I grew up reciting the Lord’s Prayer as part of worship. I have no idea when I memorized it, but it was probably when I was very young. About 10 years ago a friend published a book about the Lord’s Prayer (Living Prayer: The Lord’s Prayer Alive in You) that changed my approach to the Lord’s Prayer.
Since that time I regularly pray the Lord’s prayer, both simply and straight through and as a guide, expanding each line as a prayer prompt.
I have read a few books on the Lord’s Prayer since then, but most I thought were not particularly helpful. NT Wright’s The Lord and His Prayer is not new (written in 1995) and while there are a couple of editions of it that are slightly different all are less than 100 pages. I listened to the audiobook (2 hours) during a round trip to a meeting last night. As with many books on prayer, I should probably reread it again in print.

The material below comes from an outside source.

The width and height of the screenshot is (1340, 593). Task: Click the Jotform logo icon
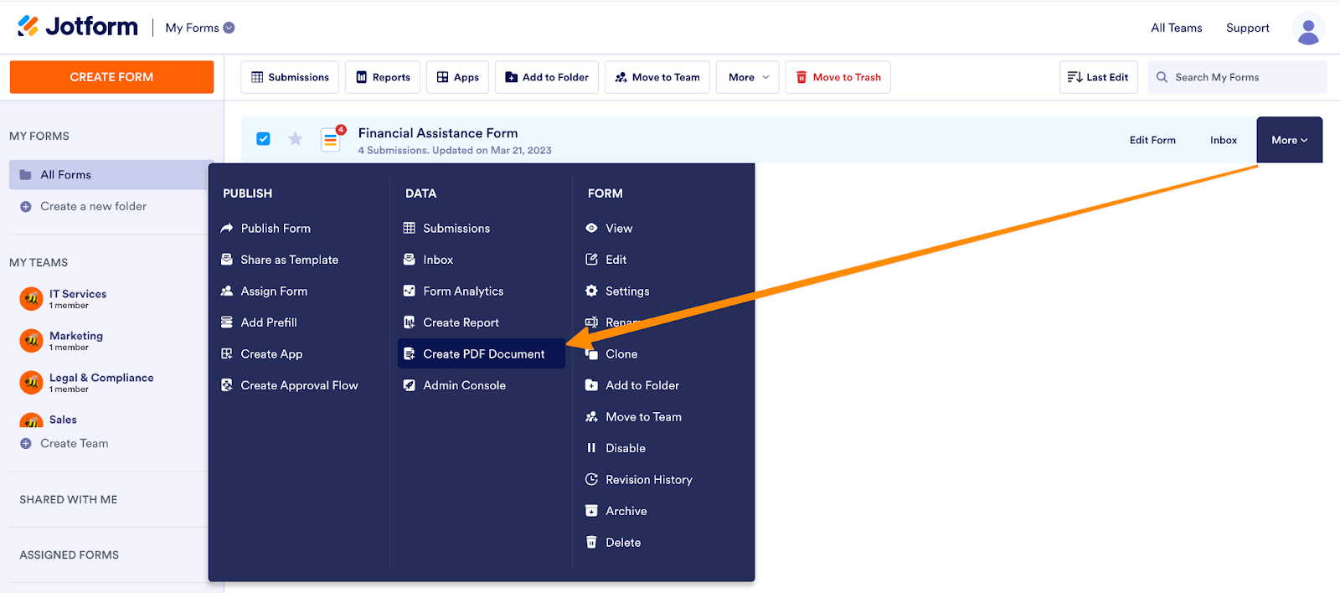click(x=28, y=27)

The format of The Lord and His Prayer is exactly like Ben Myers’ excellent book on the Apostles’ Creed, a line by line exploration. NT Wright is both a scholar and a pastor. And what I really appreciate about his writing is that he is always pastoral in tone. He is writing about the Lord’s Prayer because he thinks it is an important part of our lives as Christians. He wants us to understand what we are praying and the context of historic Christianity that has used the prayer historically as well as the historic 1st century culture when the prayer was originally taught.
The main themes of Wright’s work more generally are present here even though this was written before many of his better known books. He wants the reader to understand the proper role of eschatology (the end times) in regard to how we live our lives today as Christians (like his Surprised by Hope). He places the authority of scripture and the Lord’s Prayer not as independent authority, but because those words are from God himself (Scripture and Authority of God). And Wright is focusing on the Lord’s Prayer as a tool and practice of discipleship (After You Believe).
NT Wright also has an excellent chapter on the Lord’s Prayer in his book Simply Good News: Why the gospel is good news and what makes it good news. But there is little overlap in material between that chapter (which focuses on how the order of the prayer orients us to understanding what the gospel is really about) and this book which is a line by line exploration of the prayer. But both are well worth reading because both are oriented around right theology and right practice of discipleship.
Right now the audiobook is the cheapest way to get this book. The Kindle book is linked, but not available for purchase in the US right now. The paperback is not super expensive, but it is not much more than a long pamphlet. I think this would work well as a discussion book for a small group, in the paperback version there are six chapters of about 12 pages each.